## Data to use
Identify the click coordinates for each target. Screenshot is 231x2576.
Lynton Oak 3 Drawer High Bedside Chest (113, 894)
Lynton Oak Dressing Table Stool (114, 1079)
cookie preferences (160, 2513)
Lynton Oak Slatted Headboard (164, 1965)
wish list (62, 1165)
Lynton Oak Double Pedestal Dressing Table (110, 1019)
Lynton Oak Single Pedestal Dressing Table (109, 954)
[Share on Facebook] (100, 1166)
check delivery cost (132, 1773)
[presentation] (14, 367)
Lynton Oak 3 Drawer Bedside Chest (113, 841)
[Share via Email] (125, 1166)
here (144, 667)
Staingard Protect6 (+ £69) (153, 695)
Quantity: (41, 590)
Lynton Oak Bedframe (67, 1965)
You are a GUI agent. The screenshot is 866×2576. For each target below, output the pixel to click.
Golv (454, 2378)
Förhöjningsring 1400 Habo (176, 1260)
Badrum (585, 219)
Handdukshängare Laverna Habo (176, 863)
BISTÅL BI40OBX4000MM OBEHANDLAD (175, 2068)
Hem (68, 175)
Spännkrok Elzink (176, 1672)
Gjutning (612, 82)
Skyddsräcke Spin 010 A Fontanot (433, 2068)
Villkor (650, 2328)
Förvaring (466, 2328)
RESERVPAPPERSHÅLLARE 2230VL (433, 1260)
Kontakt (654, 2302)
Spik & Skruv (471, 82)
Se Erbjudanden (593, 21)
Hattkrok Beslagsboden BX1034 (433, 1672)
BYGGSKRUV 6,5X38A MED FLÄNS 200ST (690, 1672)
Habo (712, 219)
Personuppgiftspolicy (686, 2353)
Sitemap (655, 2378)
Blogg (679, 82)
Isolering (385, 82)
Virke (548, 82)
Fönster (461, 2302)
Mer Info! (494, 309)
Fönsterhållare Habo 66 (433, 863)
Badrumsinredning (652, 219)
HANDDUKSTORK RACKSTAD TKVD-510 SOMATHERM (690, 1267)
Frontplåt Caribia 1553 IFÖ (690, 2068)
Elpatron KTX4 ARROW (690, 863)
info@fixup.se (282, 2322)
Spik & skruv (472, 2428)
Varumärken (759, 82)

* * *

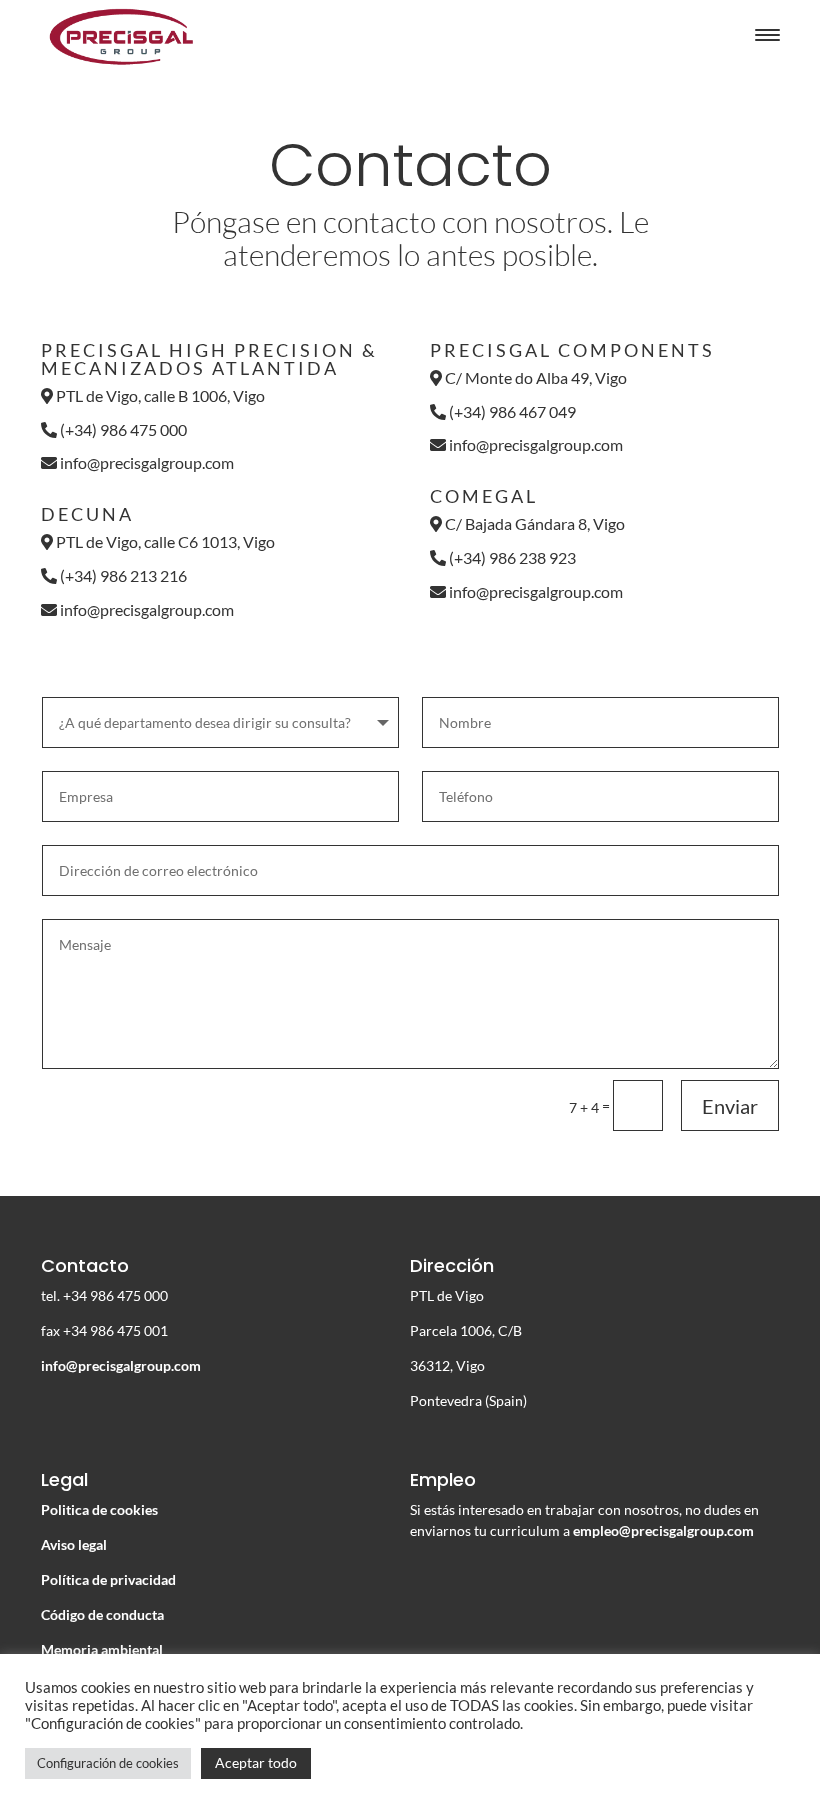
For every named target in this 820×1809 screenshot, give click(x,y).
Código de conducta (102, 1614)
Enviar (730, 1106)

---

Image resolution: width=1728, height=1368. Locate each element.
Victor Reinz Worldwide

## Assigned task
Write down exactly the span of lines above from the one containing "Förhöjningsring 1400 Habo (176, 1260)" to the one containing "Habo (712, 219)", both ends included.

## Answer box
Förhöjningsring 1400 Habo (176, 1260)
Badrum (585, 219)
Handdukshängare Laverna Habo (176, 863)
BISTÅL BI40OBX4000MM OBEHANDLAD (175, 2068)
Hem (68, 175)
Spännkrok Elzink (176, 1672)
Gjutning (612, 82)
Skyddsräcke Spin 010 A Fontanot (433, 2068)
Villkor (650, 2328)
Förvaring (466, 2328)
RESERVPAPPERSHÅLLARE 2230VL (433, 1260)
Kontakt (654, 2302)
Spik & Skruv (471, 82)
Se Erbjudanden (593, 21)
Hattkrok Beslagsboden BX1034 (433, 1672)
BYGGSKRUV 6,5X38A MED FLÄNS 200ST (690, 1672)
Habo (712, 219)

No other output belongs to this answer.